Oniontown Pastoral: Boy, Could That Kid Jump!
This was almost 50 years ago. We were playing baseball on Wagner Avenue, home plate and bases drawn onto the pavement with chalk.
“I’m Johnny Bench,” I hollered.
The other boys renamed themselves until Tommy was the only one left. He reached into his back pocket, thumbed through bubble gum cards and said, “I’m Tom Seaver.”
That’s how it was. My friends and I watched sports on television until we couldn’t contain ourselves, then ran outside to the stadium of our imaginations. We were both crowd and announcer. We cheered our home runs and cried out our alter egos after touchdowns. I can hear lanky Paul’s “Billy Joe DuPree” from the end zone, marked by a great maple in front of my house. He roared “Joe,” that one syllable so rambunctious and giddy that it still gives me a shot of adrenaline.
With a pause and deep breath I run the highlight reels from hundreds of pickup games with their line drives, swishes and spirals.
When nobody else could play, I shot hoops in a neighbor’s driveway. More often I grabbed a football and the cap to one of my mother’s hairspray cans to use for a tee and booted field goals over a telephone wire. For hours, as dusk eased toward darkness or sleet stung my cheeks, my name was Jan Stenerud, the Kansas City Chief who kicked soccer style before anyone else.
“Time let me hail and climb golden in the heydays of his eyes,” Dylan Thomas wrote of childhood in the poem “Fern Hill.” Wagner Avenue was the home field of my heydays, back when “I was green and carefree.”
I loved every win and loss, every bruise and dream. I loved Stenerud and Bench, “Sudden Sam” McDowell, Erie’s own Freddie Biletnikoff, LeRoy Kelly and “Pistol Pete” Maravich. And I especially loved John Havlicek.
I say “loved” advisedly. I never met these athletes, but they sprinted and shot through my seasons constantly. Their names alone revive my spirit.
So this morning when I read that John Havlicek died, “No!” came from down deep, involuntarily, not as lusty as lanky Paul’s “Joe” but plenty loud over a first cup of coffee.
I wasn’t yet four years old when Havlicek deflected a pass with five seconds left to preserve a Boston Celtics’ playoff victory.
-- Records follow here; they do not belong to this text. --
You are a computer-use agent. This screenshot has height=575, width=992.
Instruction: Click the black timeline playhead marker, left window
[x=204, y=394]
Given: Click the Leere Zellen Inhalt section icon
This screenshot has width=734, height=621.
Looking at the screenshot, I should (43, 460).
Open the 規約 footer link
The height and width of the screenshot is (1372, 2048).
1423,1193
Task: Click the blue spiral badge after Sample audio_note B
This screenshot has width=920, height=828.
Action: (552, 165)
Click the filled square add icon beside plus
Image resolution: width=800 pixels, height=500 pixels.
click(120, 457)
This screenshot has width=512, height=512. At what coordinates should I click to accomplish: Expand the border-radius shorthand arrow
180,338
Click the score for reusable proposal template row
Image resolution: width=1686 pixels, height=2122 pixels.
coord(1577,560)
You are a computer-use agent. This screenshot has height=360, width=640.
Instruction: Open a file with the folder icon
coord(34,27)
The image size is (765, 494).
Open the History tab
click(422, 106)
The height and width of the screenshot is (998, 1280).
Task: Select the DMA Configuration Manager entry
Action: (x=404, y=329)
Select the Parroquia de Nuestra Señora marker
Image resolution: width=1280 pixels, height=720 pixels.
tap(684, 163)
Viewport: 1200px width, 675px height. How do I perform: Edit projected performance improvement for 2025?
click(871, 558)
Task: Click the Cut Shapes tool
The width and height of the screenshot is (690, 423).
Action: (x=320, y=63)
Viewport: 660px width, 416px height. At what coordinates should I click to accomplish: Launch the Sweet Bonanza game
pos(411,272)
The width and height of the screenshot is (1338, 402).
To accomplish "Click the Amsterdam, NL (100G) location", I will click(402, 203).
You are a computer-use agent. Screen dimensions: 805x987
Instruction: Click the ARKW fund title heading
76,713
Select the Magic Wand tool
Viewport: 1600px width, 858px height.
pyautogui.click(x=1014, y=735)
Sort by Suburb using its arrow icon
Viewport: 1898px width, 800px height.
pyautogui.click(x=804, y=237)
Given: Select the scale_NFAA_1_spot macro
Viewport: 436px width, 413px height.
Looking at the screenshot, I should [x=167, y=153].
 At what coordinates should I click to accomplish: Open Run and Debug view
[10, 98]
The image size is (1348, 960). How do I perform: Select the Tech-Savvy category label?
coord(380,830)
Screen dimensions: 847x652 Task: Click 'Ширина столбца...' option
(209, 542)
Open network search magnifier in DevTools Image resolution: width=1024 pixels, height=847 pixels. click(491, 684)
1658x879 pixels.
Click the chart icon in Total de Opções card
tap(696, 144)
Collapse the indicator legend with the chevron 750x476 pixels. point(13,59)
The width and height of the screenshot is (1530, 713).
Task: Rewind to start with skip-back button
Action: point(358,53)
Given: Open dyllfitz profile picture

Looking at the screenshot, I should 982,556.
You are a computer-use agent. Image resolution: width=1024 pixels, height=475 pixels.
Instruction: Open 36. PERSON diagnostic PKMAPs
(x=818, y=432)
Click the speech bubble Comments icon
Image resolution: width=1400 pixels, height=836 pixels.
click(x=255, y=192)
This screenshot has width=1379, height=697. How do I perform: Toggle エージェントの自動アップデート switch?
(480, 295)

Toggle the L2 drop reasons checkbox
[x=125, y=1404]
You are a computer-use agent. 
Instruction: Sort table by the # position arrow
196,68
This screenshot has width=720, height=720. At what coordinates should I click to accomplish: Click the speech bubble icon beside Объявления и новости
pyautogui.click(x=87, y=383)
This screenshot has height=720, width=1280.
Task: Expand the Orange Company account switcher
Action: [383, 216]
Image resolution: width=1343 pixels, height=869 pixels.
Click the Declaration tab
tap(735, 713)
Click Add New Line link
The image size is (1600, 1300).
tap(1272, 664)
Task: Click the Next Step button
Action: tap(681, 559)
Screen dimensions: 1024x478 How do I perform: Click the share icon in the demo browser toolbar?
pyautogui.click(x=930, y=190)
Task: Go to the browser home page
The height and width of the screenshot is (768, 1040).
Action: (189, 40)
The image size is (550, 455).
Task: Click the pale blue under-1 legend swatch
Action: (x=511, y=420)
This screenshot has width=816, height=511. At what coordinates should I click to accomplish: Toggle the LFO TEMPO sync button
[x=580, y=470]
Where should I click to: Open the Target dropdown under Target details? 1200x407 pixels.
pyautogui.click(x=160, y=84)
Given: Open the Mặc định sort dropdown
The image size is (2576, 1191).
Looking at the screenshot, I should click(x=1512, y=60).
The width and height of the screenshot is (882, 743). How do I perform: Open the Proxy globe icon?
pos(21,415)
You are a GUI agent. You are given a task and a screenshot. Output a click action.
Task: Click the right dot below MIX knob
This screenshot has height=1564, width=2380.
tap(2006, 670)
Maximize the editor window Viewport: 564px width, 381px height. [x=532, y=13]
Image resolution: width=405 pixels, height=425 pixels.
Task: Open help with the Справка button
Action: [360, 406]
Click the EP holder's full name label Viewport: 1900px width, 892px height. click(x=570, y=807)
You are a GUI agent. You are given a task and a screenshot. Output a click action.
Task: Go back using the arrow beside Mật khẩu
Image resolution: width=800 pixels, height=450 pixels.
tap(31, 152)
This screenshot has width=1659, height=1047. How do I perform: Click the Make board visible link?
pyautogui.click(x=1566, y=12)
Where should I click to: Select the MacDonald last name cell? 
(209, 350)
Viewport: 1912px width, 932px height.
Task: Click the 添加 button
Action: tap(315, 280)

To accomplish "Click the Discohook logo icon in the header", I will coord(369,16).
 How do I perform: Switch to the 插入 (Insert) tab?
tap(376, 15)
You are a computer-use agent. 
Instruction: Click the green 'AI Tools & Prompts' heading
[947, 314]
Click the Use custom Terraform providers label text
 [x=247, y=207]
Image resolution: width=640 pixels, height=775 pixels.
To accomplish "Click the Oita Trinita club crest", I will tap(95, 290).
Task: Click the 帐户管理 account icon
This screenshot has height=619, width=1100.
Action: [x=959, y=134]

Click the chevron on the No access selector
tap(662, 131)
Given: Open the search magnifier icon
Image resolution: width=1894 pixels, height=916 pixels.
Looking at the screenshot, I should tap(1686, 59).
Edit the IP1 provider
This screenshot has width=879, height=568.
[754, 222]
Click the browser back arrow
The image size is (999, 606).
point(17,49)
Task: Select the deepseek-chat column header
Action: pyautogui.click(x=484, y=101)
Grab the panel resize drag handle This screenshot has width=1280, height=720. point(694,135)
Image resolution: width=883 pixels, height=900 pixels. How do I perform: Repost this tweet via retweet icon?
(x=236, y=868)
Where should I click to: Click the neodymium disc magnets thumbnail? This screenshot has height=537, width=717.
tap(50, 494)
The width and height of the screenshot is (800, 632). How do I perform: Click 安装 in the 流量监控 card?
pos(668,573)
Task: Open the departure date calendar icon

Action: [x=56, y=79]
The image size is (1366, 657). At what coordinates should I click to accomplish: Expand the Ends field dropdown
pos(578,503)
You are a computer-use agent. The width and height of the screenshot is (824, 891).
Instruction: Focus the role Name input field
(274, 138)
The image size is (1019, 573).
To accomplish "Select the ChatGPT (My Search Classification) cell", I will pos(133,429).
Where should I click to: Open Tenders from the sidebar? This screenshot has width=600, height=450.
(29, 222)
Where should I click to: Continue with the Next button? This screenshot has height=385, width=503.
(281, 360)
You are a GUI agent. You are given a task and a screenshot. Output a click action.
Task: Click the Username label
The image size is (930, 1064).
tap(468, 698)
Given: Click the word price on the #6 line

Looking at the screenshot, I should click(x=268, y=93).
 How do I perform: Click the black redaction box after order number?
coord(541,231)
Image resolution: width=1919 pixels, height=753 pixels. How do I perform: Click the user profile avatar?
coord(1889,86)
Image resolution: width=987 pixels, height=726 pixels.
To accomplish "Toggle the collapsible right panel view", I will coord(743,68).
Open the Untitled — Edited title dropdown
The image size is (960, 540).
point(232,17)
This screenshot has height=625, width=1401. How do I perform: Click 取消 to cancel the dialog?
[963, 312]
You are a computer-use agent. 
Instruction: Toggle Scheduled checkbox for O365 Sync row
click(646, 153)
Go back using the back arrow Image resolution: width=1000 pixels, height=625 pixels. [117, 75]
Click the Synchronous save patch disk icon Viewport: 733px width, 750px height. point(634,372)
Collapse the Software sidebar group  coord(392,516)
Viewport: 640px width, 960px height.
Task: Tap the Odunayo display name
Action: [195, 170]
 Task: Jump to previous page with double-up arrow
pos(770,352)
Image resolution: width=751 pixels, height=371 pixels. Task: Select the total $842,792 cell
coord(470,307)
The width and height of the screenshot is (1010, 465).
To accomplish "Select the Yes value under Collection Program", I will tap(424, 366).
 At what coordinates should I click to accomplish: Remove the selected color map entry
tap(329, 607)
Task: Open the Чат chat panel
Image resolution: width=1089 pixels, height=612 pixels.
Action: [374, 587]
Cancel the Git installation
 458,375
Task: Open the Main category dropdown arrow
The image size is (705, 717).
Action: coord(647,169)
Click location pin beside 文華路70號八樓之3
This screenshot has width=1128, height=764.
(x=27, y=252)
Even fans too young to remember the play have heard announcer Johnny Most’s legendary call. “Havlicek steals the ball!” he shouted. “Over to Sam Jones. Havlicek stole the ball! It’s all over! It’s all over! Johnny Havlicek is being mobbed by the fans!”
Through the miracle of the Internet you can binge watch the 36-second clip, which is what I’ve been doing for hours. My favorite part is when Most says, “Johnny Havlicek.” I’d heard “Hondo” before, but never “Johnny,” a nickname that’s sweet to my ears.
“I’m Johnny Bench,” I once claimed, and that was half true. To grown ups in the old neighborhood, I was “Johnny Coleman.” Time was easy then, with folks visiting on front porches, nobody glancing at a wristwatch or smartphone. “Johnny” could be the title for a blessed chapter in my life.
In 2019 I’m “Pastor John” at St. John’s in Oniontown and “Pop” to my grandsons in Erie, but I never gave up being Johnny. I can’t pass a football field without sizing up the goalposts and wondering if my leg is as good as I recall. And I can tell instantly whether a basketball hoop is regulation. In high school I could dunk with two hands, the generous thighs my mother passed down to me perfect for jumping if not for nice-fitting blue jeans.
Between these sentences, my chin is parked on my knuckles. Hondo is gone. His teammate Jo Jo White, whose jumper had a hiccup I copied, and Hal Greer, who served up the ball that Havlicek famously stole, both died in 2018.
My heydays’ players are migrating into eternity. With each obituary I settle into the truth. The maple marking our end zone has been cut down. The neighbor’s garage looks lonely without the half-moon backboard and hoop. The wire I used for goalposts is there, though Mom’s hairspray caps are nowhere to be found.
To borrow from the poet, time lets us “play and be golden,” but it never breaks stride. The good news is, visiting the old Wagner Avenue behind closed eyes is more filled with gratitude each time I do it. I was lucky.
Johnny Coleman had a great leg, after all. And, boy, could that kid jump.